Assigned task: From the line containing "Image resolution: width=634" down to the last line of the data, output each line word for word and include nothing else.

Collection entries:
☆ ☆ ☆ ☆

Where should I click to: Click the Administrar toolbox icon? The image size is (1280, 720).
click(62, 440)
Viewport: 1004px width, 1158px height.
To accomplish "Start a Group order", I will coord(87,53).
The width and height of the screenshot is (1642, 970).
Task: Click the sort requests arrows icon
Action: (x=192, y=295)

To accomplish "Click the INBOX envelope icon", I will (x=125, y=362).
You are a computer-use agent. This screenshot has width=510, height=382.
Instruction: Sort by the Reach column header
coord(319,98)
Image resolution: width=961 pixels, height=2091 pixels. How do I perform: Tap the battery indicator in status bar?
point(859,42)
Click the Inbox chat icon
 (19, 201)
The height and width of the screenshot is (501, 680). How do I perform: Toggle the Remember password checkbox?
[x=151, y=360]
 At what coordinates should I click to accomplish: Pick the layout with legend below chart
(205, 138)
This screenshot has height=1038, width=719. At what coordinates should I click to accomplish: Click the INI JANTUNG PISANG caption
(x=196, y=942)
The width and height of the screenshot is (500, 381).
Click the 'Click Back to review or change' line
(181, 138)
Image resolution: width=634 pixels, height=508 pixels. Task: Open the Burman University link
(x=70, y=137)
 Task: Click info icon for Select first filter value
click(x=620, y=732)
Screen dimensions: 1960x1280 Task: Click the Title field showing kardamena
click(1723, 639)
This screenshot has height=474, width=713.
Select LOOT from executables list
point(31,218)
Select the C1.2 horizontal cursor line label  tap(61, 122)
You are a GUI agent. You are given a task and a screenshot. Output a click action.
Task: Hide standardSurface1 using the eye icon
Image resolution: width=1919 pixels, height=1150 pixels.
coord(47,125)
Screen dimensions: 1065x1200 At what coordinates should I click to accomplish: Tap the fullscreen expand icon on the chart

☆ ☆ ☆ ☆

Completed task:
Image resolution: width=634 pixels, height=508 pixels. Task: Open the Burman University link
(x=70, y=137)
 Task: Click info icon for Select first filter value
click(x=620, y=732)
Screen dimensions: 1960x1280 Task: Click the Title field showing kardamena
click(1723, 639)
This screenshot has height=474, width=713.
Select LOOT from executables list
point(31,218)
Select the C1.2 horizontal cursor line label  tap(61, 122)
You are a GUI agent. You are given a task and a screenshot. Output a click action.
Task: Hide standardSurface1 using the eye icon
Image resolution: width=1919 pixels, height=1150 pixels.
coord(47,125)
Screen dimensions: 1065x1200 At what coordinates should I click to accomplish: Tap the fullscreen expand icon on the chart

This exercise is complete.